PASSAGE PROVIDED:
%%

Some companies pursue growth through acquisitions by initiating a search for potential targets suited to their strategy.  Other firms may be prompted to consider acquisition by seeing potential in a company they already do business with (or compete against).

Whether a potential acquisition surfaces through deliberate efforts or opportunistically, there are several important ways that a CFO can contribute to an acquirer’s success in the early days of identifying and engaging with potential sellers:

  • A network that provides connections to potential sellers
  • Informed speculation about a seller’s financial expectations and requirements for a deal
  • Early assessment of a seller’s preparedness for a sale process
  • Identification of the financial premises that will be most critical to a potential deal’s success
  • Early views on potential deal risks 

Network of connections to potential sellers

National Center for the Middle Market; M&A report published 1/2018

There is no single way in which acquirers connect with potential sellers, so it’s well within the range of possibilities that the CFO might have a relationship or connection that helps with an introduction.  The diversity of potential paths to a target acquisition is well illustrated by the accompanying chart from a recent study of M&A practices published by the National Center for the Middle Market (www.middlemarketcenter.org).

Many CFOs have relationships with commercial bankers, investment bankers, business brokers, accounting/tax advisors, and industry consultants, any of whom may provide discrete introductions towards exploration of an acquisition.  Keeping these lines of communication open will naturally increase the likelihood that an introduction is forthcoming. Professional networks (e.g., CFO Leadership Council, LinkedIn) may also facilitate connections suited to a warm introduction for purposes of exploring acquisitions.

Informed speculation about a seller’s financial expectations and requirements for a deal

Ahead of initial discussions with a would-be seller, an acquirer’s preparation should include consideration of how an overture of possible acquisition or other strategic relationship might be heard by the seller. For many such situations, a CFO may be uniquely capable of providing informed speculation about the financial and transactional expectations for the “other side”.

“Key issue here is really understanding seller motivation, especially when privately held.  If not truly motivated, the whole process can be a useless time drain.”  Middle market private equity investor

Motivations to sell (or not) will vary from owner to owner and across time.  Among the common reasons that may contribute to an owner’s consideration of a sale are the following:

  • Liquidity
  • Diversification of personal wealth/assets (notably in privately-held businesses)
  • Access to growth capital
  • New growth opportunities
  • Absence of viable succession plan
  • Alternative to liquidation (in the case of a distressed company)

%%

INSTRUCTIONS:
a - Which professional networks does the acquisitions passage name as examples?
b - Please summarize the acquisitions passage in two sentences.
c - According to the acquisitions passage, why might a CFO's relationship help with an introduction to a potential seller?
The listing after this passage isn't needed for this work.

PROVIDED INFORMATION:
%%

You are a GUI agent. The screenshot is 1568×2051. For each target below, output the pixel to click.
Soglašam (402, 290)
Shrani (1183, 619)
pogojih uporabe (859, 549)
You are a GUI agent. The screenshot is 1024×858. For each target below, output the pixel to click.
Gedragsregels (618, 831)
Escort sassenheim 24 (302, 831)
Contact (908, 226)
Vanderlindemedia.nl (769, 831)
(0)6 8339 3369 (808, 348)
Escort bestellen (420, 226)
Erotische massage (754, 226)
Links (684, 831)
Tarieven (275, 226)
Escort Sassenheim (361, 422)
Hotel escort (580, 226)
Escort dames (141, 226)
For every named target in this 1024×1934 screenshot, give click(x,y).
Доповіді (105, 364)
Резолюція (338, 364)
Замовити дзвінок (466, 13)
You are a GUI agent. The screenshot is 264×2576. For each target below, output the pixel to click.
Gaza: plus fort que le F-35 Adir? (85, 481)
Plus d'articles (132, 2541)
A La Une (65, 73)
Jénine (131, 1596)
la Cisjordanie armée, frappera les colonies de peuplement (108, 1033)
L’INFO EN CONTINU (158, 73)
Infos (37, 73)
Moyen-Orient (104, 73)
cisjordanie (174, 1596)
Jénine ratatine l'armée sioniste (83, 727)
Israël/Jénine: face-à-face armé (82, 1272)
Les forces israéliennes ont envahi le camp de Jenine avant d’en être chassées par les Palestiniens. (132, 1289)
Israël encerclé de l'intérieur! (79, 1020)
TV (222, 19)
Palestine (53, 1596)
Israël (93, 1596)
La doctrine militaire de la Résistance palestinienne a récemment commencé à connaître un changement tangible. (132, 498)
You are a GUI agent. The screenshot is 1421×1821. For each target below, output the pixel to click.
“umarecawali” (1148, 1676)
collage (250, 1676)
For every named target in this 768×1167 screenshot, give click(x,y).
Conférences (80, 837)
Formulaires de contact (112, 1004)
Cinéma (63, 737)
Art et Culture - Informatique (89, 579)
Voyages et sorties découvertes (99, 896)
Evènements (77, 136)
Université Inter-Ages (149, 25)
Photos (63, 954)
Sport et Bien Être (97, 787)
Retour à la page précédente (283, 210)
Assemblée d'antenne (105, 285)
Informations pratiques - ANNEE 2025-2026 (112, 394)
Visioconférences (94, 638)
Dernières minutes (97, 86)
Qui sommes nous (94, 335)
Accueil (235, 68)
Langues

%%

RESPONSES FOR EACH TASK:
a - The CFO Leadership Council and LinkedIn.

b - Whether a company looks for acquisition targets on purpose or spots one by chance, a CFO can help early on through a network of connections to sellers, informed speculation about a seller's financial expectations, an early check of the seller's readiness, identification of critical financial premises, and early views on deal risks. CFOs often know bankers, brokers, advisors, and consultants who may make introductions, and before first talks they may be well placed to anticipate what a seller expects, since owners' reasons to sell vary and include liquidity, diversification, growth capital, and the lack of a succession plan.

c - Acquirers connect with potential sellers in many different ways, so a CFO's relationship could be one of them. Many CFOs know commercial bankers, investment bankers, business brokers, accounting or tax advisors, and industry consultants, and any of these may make a discreet introduction.